= Galal Walker =

American professor of Chinese language

Galal Walker (吴伟克; born 1943 in Canon City, Colorado) is an American emeritus professor of Chinese language at the Department of East Asian Languages and Literatures and past director the National East Asian Languages Resource Center, the Midwest US–China Flagship Program, and the Critical Language Scholarship Program at Ohio State University.

==Biography==
After serving in the US Army 1961-64, Walker graduated from the University of Texas and later received his MA and PhD degrees from Cornell University. Walker went on to visiting teaching positions at Chinese universities including Beijing Normal University, Guizhou Normal University, Wuhan University, and Sichuan University. He was a member of both the Board of Visitors and the Defense Foreign Language Institute. Later on, he became Principal investigator and collaborated with other professors in the Department of State Critical Languages Programs, including Christine Su (Ohio University) Indonesian Institute and Mari Noda at Ohio State University.

==Awards==
In 2003 he was awarded the China Language and Culture Friendship Award by the Ministry of Education of the People's Republic of China and in 2010 the City of Qingdao awarded him with the Qindao Award for contributions to Qingdao culture and education. In 2012, he was honoured with the Walton Lifetime Achievement Award which was presented to him by the Chinese Language Teachers Association and in the same year he was named the Distinguished Service Professor by the Association of Departments of Foreign Languages.
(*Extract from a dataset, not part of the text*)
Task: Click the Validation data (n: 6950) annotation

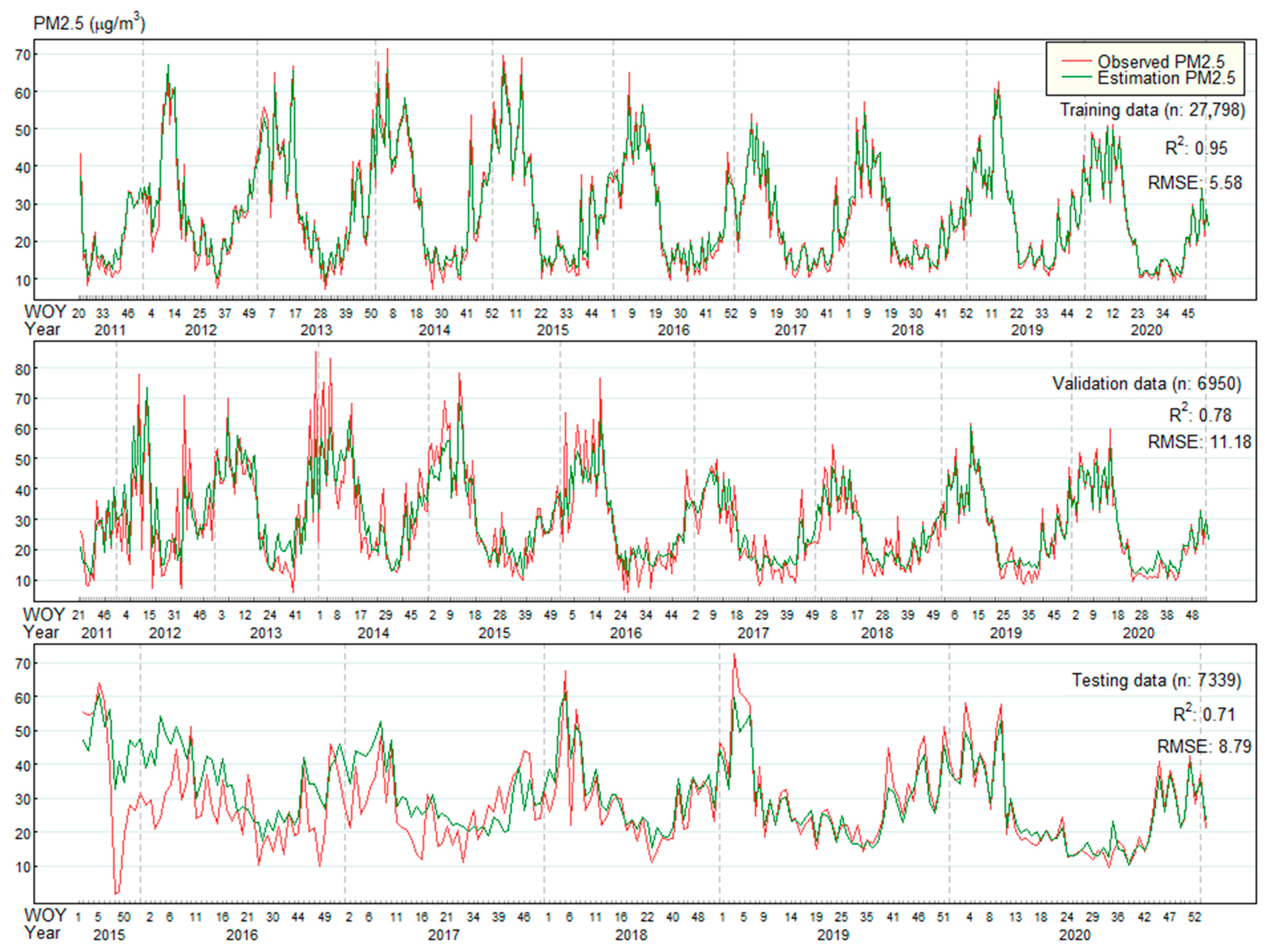Action: (x=1147, y=384)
He was also awarded with the Critical Languages Award and $9.6 million in prize in the same year.

==Publications==
Galal used to serve on the editorial board of the Journal of the Chinese Language Teachers Association and was an author of the Design for an Intensive Chinese Curriculum as well as Foreign Language Annals, Shaping the Future: Challenges and Opportunities and Chinese Pedagogy: An Emerging Field, Scott McGinnis. In 2010 he became an editor of Pedagogy of Performing Another Culture, and prior to this was also an editor of the Chinese: Communicating in the Culture which was also released as an audiobook.